[Stored records]
◆ ◆ ◆ ◆ ◆ ◆ ◆

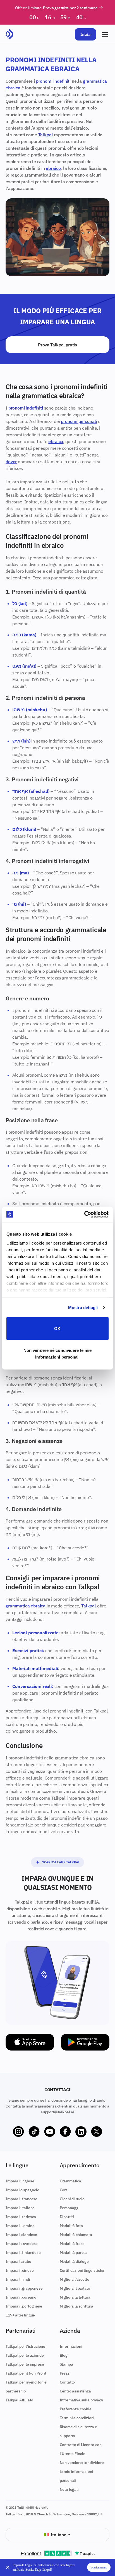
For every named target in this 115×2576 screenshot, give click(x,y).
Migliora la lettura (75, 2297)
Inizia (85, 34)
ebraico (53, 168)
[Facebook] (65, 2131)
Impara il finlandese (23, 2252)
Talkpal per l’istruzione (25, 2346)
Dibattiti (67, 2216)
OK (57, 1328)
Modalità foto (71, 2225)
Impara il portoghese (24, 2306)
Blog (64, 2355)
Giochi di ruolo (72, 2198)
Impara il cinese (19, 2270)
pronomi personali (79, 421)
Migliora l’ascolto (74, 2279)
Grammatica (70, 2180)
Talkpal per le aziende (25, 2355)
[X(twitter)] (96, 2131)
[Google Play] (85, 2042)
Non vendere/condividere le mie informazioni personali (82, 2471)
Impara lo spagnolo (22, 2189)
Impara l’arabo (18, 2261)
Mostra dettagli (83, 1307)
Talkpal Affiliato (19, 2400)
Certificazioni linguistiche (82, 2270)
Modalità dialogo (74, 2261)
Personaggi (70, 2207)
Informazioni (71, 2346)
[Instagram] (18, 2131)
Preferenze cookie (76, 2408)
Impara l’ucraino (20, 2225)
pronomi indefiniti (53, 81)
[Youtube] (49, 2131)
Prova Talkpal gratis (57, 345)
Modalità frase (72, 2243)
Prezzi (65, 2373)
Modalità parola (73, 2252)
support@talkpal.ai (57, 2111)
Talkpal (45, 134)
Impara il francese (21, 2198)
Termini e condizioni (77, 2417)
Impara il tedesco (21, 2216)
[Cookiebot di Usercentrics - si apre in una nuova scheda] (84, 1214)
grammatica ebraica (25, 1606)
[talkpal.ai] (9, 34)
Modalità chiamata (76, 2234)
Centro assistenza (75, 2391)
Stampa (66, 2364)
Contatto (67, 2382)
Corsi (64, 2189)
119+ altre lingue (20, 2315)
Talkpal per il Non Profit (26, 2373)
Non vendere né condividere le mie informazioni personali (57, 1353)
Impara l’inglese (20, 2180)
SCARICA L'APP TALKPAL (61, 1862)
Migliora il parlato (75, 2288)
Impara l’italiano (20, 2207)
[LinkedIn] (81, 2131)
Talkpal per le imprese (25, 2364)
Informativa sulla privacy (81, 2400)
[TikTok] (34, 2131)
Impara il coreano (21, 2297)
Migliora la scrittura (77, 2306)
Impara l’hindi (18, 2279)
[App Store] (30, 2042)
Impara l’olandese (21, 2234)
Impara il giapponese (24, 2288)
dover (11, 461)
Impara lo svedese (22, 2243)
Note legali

◆ ◆ ◆ ◆ ◆ ◆ ◆

All lines with the string "pronomi" must be copied from the data.

(TASK OUTPUT):
pronomi personali (79, 421)
pronomi indefiniti (53, 81)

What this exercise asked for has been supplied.